She barely manages a “Sorry,” before she is flat-out crying; huge, uncontrollable sobs that feel like they come from her toes and leave her feeling completely empty. They fall asleep on the couch, and the next thing she knows it’s the next morning and he’s rushing around the cabin, swearing as he tries to put his uniform on and make breakfast at the same time. 

“We’re going to have a talk tonight,” is thrown her way as he dashes out the door, and she’s not sure whether to be anxious or relieved that she doesn’t have to talk about it now. She distracts herself by setting the cabin to rights again.

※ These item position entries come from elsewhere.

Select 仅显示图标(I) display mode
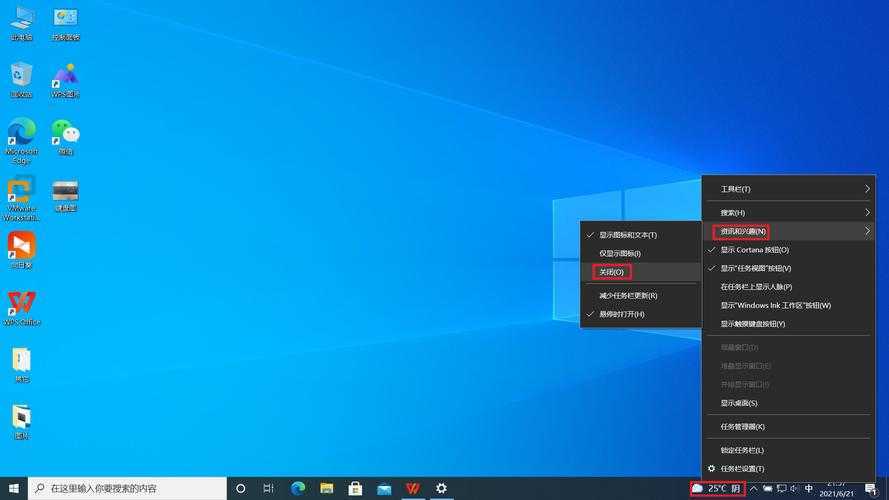Screen dimensions: 889x500 [x=619, y=253]
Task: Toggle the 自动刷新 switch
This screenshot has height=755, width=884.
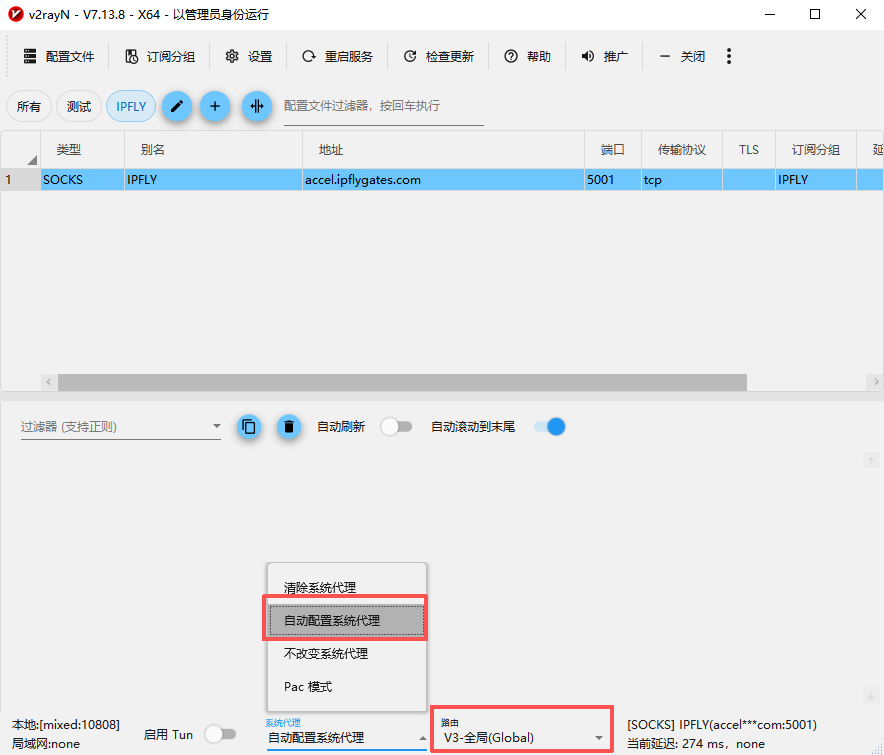Action: click(x=396, y=427)
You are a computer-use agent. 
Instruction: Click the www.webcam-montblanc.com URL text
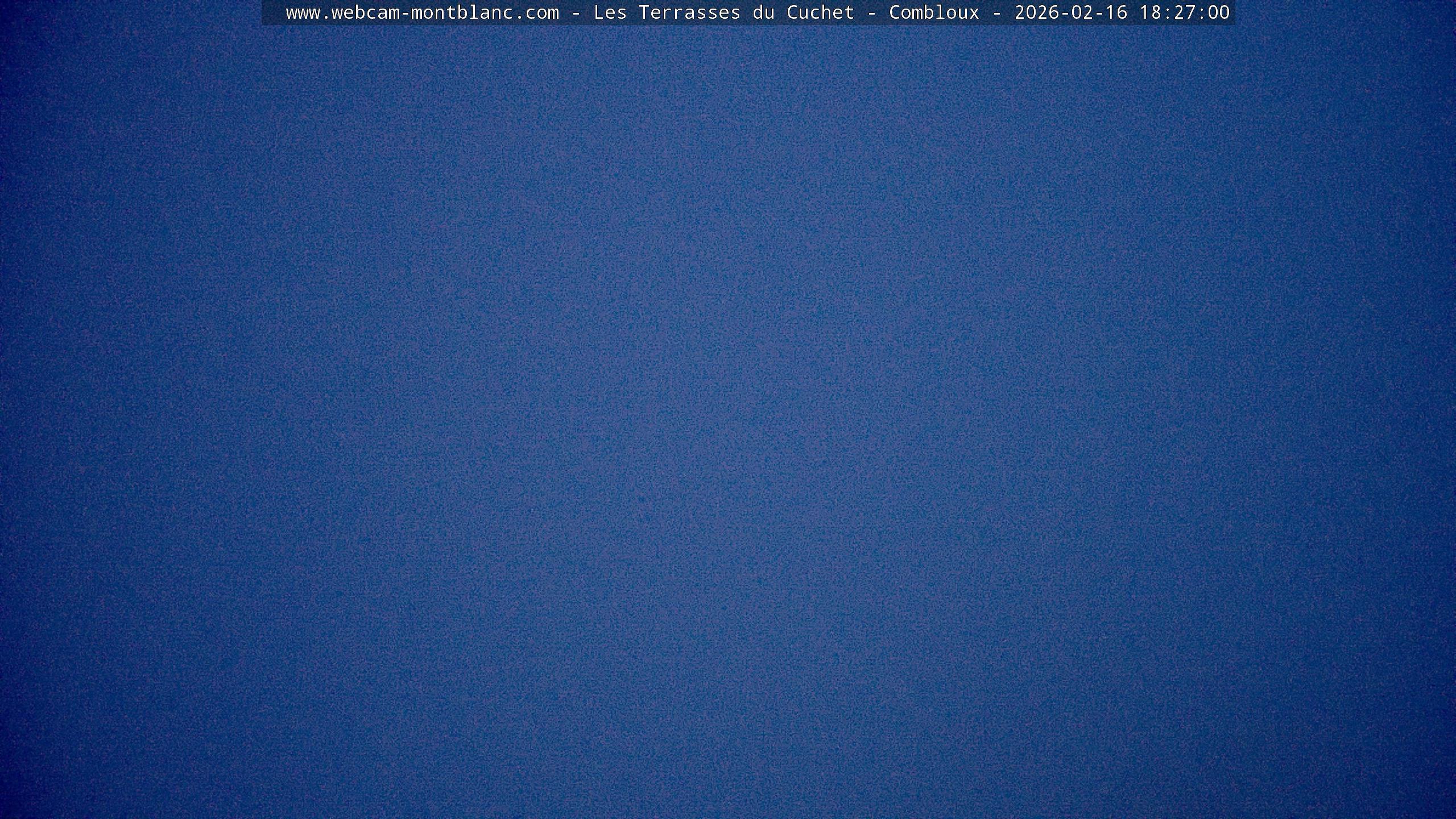(422, 13)
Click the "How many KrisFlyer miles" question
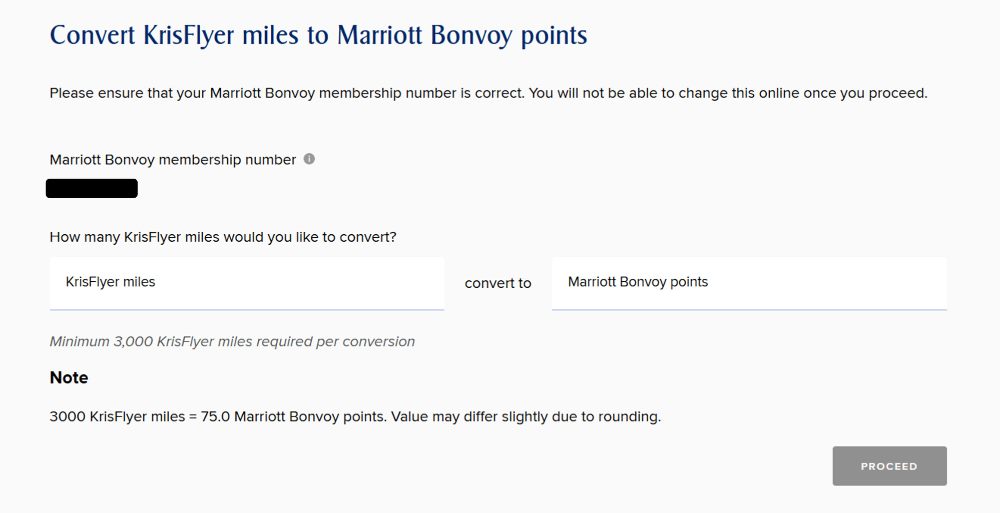The width and height of the screenshot is (1000, 513). tap(223, 237)
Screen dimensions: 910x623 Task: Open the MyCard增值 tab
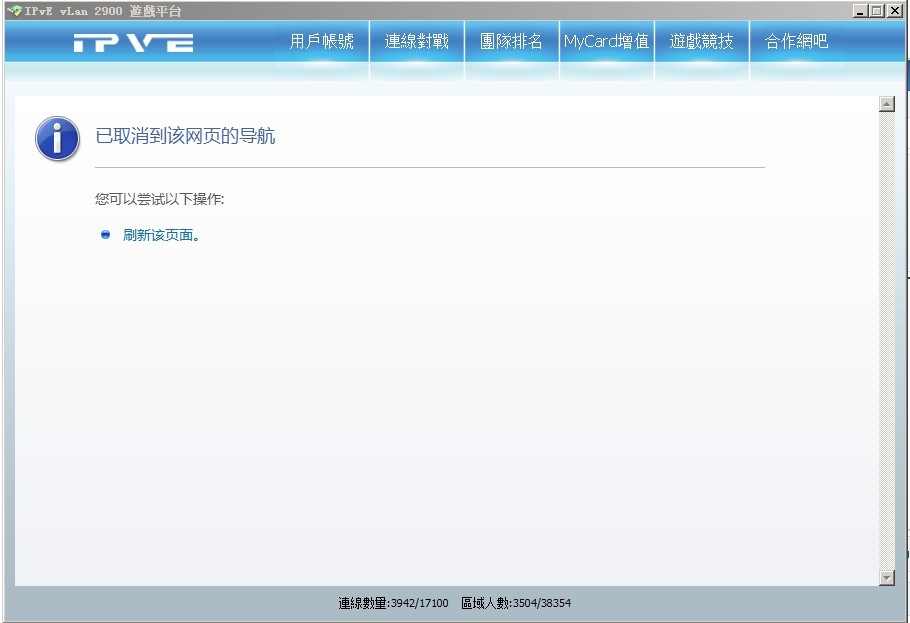[x=606, y=42]
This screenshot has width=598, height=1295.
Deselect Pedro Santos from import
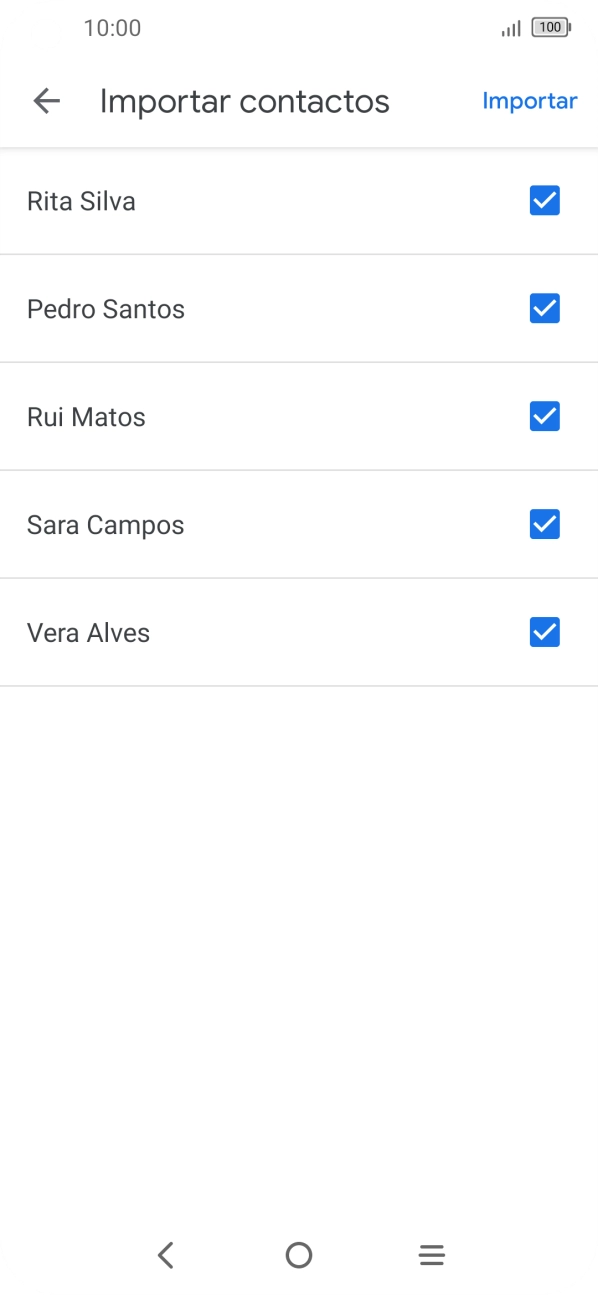[x=544, y=308]
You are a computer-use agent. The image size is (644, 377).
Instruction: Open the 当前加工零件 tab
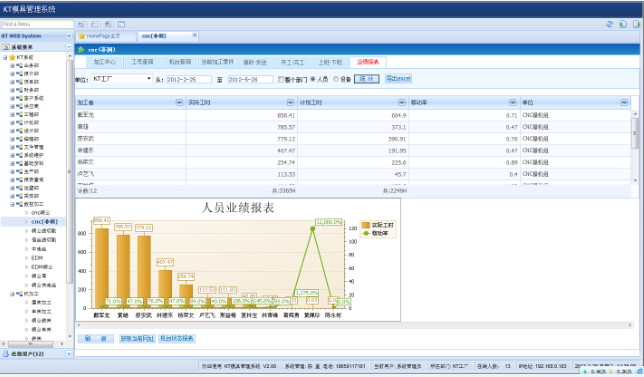[217, 62]
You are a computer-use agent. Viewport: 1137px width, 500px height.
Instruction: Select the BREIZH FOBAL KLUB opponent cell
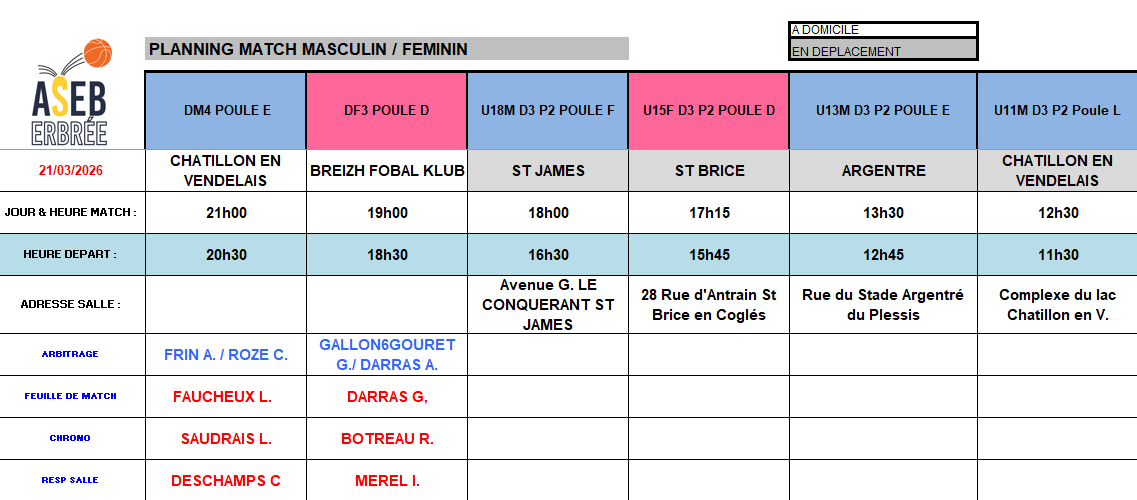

When he gets back, she’s sitting in the armchair, wrapped in her blanket cocoon and worrying at the stuffed bear’s ears and fiddling with its arms. She waits anxiously while he takes off his outerwear. He’s got more papers with him tonight, and she eyes them uneasily when he sets them on the kitchen table before he ducks into the bathroom so he can change out of his uniform.

He comes out in sweats and a t-shirt, plopping onto the bunk across from her with a groan as he stretches his legs out to rest on the coffee table. “Alright kid. You’ve had all day now, so you gonna tell me what set off that little circus last night? I’ll explain what a circus is later,” he adds wryly, causing her to close her mouth with a click. 

She’s quiet for a moment, before offering, “I don’t like reports.”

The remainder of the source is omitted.